> Work instruction:
From the data underneath, reproduce exactly the stretch that begins at the line with "Task: Open Settings from the menu" and ends after the line with "Task: Select the 2024–25".

> Information:

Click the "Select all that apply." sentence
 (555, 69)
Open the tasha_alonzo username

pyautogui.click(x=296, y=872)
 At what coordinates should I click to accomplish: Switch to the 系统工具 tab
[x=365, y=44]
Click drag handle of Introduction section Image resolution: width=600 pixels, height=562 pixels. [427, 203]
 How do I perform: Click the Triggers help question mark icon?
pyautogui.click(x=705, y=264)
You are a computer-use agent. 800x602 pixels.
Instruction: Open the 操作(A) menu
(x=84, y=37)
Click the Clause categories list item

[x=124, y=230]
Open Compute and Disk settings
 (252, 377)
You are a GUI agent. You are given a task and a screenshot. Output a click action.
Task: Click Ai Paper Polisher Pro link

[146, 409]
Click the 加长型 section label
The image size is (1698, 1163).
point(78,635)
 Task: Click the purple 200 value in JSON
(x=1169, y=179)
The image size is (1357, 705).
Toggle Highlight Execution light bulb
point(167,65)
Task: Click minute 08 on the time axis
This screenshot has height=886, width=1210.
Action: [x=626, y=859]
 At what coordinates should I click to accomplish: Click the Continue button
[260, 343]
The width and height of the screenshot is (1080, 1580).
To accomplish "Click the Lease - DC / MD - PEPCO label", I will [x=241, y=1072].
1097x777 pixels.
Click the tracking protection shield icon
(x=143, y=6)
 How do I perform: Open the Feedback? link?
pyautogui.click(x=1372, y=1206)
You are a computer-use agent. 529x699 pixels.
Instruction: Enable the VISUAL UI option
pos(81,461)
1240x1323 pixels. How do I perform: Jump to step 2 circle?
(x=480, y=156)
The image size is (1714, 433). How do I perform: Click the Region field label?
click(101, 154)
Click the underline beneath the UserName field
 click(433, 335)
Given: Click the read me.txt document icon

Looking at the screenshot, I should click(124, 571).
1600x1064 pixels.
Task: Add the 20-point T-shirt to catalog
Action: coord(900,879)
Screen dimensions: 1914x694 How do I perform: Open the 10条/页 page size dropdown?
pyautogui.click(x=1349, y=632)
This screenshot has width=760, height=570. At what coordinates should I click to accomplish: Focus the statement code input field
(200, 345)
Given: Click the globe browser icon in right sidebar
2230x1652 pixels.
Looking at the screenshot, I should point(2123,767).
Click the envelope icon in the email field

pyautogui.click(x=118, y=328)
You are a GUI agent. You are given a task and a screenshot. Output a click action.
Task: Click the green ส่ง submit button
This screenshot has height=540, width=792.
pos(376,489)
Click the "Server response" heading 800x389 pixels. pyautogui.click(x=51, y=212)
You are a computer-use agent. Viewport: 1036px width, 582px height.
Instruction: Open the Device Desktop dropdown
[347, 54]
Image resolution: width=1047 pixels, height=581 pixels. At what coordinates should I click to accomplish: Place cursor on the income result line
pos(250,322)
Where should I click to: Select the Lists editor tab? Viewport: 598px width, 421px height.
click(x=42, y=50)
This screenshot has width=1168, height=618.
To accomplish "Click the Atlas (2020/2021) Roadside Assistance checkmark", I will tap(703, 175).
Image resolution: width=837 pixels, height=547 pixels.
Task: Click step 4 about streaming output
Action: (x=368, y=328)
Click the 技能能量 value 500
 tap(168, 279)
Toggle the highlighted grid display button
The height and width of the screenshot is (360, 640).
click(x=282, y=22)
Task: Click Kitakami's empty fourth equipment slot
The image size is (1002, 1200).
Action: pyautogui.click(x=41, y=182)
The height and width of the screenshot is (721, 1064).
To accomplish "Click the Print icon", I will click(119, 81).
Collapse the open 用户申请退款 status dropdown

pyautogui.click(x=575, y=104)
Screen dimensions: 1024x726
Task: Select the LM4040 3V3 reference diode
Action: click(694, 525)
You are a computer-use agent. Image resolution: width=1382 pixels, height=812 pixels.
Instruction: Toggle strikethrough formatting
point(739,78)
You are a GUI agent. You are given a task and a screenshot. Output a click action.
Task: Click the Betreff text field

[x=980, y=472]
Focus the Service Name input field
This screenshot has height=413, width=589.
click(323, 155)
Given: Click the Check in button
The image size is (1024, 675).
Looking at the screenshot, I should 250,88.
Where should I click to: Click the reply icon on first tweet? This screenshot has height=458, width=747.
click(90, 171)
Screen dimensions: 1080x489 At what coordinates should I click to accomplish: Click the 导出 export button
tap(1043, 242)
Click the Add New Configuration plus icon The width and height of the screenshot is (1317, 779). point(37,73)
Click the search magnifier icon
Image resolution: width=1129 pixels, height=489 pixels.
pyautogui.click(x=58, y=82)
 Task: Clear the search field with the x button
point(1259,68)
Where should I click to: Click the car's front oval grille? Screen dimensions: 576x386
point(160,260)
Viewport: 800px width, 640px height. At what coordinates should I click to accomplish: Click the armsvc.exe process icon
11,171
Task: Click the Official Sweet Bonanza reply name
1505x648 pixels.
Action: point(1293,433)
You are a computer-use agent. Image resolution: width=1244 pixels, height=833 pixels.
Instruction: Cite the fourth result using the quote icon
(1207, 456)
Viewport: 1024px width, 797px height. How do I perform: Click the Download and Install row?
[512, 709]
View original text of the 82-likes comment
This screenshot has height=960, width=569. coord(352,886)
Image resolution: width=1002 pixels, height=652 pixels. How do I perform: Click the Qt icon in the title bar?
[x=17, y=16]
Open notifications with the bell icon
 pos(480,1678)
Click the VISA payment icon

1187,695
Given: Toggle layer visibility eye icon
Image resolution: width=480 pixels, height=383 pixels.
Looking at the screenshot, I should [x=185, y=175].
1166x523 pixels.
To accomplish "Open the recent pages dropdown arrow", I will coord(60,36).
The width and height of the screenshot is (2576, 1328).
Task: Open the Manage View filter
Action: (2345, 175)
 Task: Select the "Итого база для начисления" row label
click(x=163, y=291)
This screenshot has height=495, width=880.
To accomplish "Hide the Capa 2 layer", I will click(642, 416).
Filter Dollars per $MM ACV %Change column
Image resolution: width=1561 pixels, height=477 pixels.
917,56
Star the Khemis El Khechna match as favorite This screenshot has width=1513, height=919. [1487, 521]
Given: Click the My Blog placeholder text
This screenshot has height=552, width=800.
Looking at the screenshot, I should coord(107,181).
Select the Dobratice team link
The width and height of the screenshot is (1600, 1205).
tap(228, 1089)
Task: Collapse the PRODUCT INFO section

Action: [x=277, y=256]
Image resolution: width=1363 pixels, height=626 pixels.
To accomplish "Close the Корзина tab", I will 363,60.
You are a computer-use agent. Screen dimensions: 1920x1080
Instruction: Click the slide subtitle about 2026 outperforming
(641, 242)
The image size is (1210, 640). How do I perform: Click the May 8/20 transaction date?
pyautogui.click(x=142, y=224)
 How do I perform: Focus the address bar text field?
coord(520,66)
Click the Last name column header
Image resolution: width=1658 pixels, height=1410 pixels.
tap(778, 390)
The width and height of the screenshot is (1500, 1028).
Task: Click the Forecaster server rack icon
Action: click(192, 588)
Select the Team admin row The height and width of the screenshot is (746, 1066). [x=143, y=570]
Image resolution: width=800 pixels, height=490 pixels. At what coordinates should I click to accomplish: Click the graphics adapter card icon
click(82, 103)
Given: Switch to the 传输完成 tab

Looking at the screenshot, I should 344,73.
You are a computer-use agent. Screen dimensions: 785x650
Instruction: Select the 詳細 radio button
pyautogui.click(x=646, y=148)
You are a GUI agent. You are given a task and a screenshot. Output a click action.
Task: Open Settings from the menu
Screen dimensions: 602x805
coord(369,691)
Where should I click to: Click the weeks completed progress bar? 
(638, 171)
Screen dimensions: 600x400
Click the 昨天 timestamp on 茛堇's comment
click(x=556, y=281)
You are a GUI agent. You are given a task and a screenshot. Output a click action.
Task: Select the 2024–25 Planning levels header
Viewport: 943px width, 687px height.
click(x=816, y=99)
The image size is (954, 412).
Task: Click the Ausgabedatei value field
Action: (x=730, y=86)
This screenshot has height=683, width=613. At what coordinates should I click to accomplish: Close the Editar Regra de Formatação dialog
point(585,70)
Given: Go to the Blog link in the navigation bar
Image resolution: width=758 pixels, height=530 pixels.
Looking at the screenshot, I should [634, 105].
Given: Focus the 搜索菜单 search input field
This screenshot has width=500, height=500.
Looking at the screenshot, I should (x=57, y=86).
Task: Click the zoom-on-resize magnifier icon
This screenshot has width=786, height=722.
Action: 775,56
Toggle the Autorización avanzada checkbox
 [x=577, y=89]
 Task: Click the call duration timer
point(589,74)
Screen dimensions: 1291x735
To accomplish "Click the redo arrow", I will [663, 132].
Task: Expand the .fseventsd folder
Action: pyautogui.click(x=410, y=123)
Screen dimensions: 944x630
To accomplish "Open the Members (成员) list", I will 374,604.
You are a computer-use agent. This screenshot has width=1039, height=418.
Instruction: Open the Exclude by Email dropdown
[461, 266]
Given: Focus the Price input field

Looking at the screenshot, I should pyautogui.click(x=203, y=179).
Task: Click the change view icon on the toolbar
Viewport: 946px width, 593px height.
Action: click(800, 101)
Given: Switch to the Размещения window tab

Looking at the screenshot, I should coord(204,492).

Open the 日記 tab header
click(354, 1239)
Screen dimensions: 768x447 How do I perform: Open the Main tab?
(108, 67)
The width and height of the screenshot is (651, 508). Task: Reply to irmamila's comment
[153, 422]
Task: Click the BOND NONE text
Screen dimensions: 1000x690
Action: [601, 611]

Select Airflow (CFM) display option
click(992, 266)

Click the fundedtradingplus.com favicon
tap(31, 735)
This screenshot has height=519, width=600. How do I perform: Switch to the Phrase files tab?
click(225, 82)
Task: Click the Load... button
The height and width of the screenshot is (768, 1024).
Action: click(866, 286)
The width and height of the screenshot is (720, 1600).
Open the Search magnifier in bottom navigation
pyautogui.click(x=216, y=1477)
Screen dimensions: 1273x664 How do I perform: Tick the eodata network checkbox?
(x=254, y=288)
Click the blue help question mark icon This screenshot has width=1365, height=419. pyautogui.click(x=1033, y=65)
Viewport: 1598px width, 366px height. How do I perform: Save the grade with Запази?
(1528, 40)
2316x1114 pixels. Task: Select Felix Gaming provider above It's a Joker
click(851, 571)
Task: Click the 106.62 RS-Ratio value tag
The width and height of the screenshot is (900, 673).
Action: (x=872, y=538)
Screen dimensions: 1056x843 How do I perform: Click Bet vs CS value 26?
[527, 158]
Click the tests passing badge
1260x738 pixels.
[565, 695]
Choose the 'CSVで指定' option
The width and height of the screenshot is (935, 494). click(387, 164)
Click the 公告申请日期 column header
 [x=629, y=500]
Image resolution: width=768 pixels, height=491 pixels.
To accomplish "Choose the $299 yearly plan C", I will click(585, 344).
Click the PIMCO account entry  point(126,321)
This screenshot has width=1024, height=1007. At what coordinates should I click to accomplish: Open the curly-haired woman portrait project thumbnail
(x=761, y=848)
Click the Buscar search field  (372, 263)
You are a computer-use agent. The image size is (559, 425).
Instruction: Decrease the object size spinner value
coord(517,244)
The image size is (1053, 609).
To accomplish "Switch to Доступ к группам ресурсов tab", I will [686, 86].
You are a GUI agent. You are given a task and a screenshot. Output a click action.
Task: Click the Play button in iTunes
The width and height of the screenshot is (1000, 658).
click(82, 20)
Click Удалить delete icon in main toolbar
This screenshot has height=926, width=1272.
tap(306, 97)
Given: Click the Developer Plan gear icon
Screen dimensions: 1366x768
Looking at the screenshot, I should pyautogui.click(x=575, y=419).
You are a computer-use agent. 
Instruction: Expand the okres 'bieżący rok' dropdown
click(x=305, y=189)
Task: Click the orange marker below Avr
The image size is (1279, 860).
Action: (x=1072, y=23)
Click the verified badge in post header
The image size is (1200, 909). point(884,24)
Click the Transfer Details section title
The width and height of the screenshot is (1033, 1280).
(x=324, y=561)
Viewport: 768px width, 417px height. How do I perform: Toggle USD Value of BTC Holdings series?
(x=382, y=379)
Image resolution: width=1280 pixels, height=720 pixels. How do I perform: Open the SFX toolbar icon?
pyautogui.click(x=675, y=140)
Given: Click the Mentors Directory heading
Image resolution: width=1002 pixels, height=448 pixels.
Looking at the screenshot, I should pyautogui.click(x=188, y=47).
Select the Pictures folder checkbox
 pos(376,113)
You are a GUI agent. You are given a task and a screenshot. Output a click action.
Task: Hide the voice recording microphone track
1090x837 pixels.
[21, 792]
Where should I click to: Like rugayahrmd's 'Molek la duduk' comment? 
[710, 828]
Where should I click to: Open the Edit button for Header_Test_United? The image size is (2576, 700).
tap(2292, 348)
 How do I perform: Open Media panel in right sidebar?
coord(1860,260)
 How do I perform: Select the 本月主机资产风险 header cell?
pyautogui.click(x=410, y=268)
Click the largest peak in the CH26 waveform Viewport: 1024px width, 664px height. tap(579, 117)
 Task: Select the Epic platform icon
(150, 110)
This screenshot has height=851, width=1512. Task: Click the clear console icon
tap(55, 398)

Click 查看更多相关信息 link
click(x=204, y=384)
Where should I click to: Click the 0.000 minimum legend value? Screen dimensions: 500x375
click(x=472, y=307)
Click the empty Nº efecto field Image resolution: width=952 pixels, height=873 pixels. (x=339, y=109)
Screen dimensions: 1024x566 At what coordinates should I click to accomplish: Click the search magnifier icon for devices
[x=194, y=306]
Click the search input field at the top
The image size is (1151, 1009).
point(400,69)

> Reply:
Task: Open Settings from the menu
Screen dimensions: 602x805
coord(369,691)
Where should I click to: Click the weeks completed progress bar? 
(638, 171)
Screen dimensions: 600x400
Click the 昨天 timestamp on 茛堇's comment
click(x=556, y=281)
You are a GUI agent. You are given a task and a screenshot. Output a click action.
Task: Select the 2024–25 Planning levels header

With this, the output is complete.